• YOUR OBJECTIVE
In the data below, swap every "Instruction" for "Command" and reproduce all the lines with nothing else changed.

● ● ● ● ●

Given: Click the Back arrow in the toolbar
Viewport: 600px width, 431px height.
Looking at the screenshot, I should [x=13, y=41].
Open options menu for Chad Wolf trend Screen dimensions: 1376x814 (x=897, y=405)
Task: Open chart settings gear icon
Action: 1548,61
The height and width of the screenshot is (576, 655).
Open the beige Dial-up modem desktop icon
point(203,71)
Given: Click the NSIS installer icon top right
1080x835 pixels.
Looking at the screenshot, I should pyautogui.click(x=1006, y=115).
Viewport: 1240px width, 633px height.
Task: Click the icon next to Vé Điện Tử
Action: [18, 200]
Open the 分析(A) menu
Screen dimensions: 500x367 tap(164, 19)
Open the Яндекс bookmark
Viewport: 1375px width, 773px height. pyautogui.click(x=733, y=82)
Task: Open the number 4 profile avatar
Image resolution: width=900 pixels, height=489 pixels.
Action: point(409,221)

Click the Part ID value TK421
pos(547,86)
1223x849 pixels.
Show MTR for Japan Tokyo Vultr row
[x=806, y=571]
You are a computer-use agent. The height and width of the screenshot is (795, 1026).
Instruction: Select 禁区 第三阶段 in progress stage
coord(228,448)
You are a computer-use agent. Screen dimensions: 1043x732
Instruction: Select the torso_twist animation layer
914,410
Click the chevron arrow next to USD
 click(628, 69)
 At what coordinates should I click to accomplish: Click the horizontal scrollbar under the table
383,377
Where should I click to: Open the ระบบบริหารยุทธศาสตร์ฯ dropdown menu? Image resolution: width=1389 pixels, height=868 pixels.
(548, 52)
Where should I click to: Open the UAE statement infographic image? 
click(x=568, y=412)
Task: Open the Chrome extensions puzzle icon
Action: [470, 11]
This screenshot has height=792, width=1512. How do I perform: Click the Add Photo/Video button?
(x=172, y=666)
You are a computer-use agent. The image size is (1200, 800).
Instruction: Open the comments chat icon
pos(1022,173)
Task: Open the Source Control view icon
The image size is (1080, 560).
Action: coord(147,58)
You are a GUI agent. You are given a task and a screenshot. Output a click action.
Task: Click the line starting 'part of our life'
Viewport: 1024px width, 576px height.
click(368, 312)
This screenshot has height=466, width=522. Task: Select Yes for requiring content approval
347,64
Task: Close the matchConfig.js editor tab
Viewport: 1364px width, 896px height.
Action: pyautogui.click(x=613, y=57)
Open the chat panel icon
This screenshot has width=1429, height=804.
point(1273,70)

● ● ● ● ●

• FINISHED EXERCISE
Given: Click the Back arrow in the toolbar
Viewport: 600px width, 431px height.
Looking at the screenshot, I should [x=13, y=41].
Open options menu for Chad Wolf trend Screen dimensions: 1376x814 (x=897, y=405)
Task: Open chart settings gear icon
Action: 1548,61
The height and width of the screenshot is (576, 655).
Open the beige Dial-up modem desktop icon
point(203,71)
Given: Click the NSIS installer icon top right
1080x835 pixels.
Looking at the screenshot, I should pyautogui.click(x=1006, y=115).
Viewport: 1240px width, 633px height.
Task: Click the icon next to Vé Điện Tử
Action: [18, 200]
Open the 分析(A) menu
Screen dimensions: 500x367 tap(164, 19)
Open the Яндекс bookmark
Viewport: 1375px width, 773px height. pyautogui.click(x=733, y=82)
Task: Open the number 4 profile avatar
Image resolution: width=900 pixels, height=489 pixels.
Action: point(409,221)

Click the Part ID value TK421
pos(547,86)
1223x849 pixels.
Show MTR for Japan Tokyo Vultr row
[x=806, y=571]
You are a computer-use agent. The height and width of the screenshot is (795, 1026).
Command: Select 禁区 第三阶段 in progress stage
coord(228,448)
You are a computer-use agent. Screen dimensions: 1043x732
Command: Select the torso_twist animation layer
914,410
Click the chevron arrow next to USD
 click(628, 69)
 At what coordinates should I click to accomplish: Click the horizontal scrollbar under the table
383,377
Where should I click to: Open the ระบบบริหารยุทธศาสตร์ฯ dropdown menu? Image resolution: width=1389 pixels, height=868 pixels.
(548, 52)
Where should I click to: Open the UAE statement infographic image? 
click(x=568, y=412)
Task: Open the Chrome extensions puzzle icon
Action: [470, 11]
This screenshot has height=792, width=1512. How do I perform: Click the Add Photo/Video button?
(x=172, y=666)
You are a computer-use agent. The image size is (1200, 800).
Command: Open the comments chat icon
pos(1022,173)
Task: Open the Source Control view icon
The image size is (1080, 560).
Action: coord(147,58)
You are a GUI agent. You are given a task and a screenshot. Output a click action.
Task: Click the line starting 'part of our life'
Viewport: 1024px width, 576px height.
click(368, 312)
This screenshot has height=466, width=522. Task: Select Yes for requiring content approval
347,64
Task: Close the matchConfig.js editor tab
Viewport: 1364px width, 896px height.
Action: pyautogui.click(x=613, y=57)
Open the chat panel icon
This screenshot has width=1429, height=804.
point(1273,70)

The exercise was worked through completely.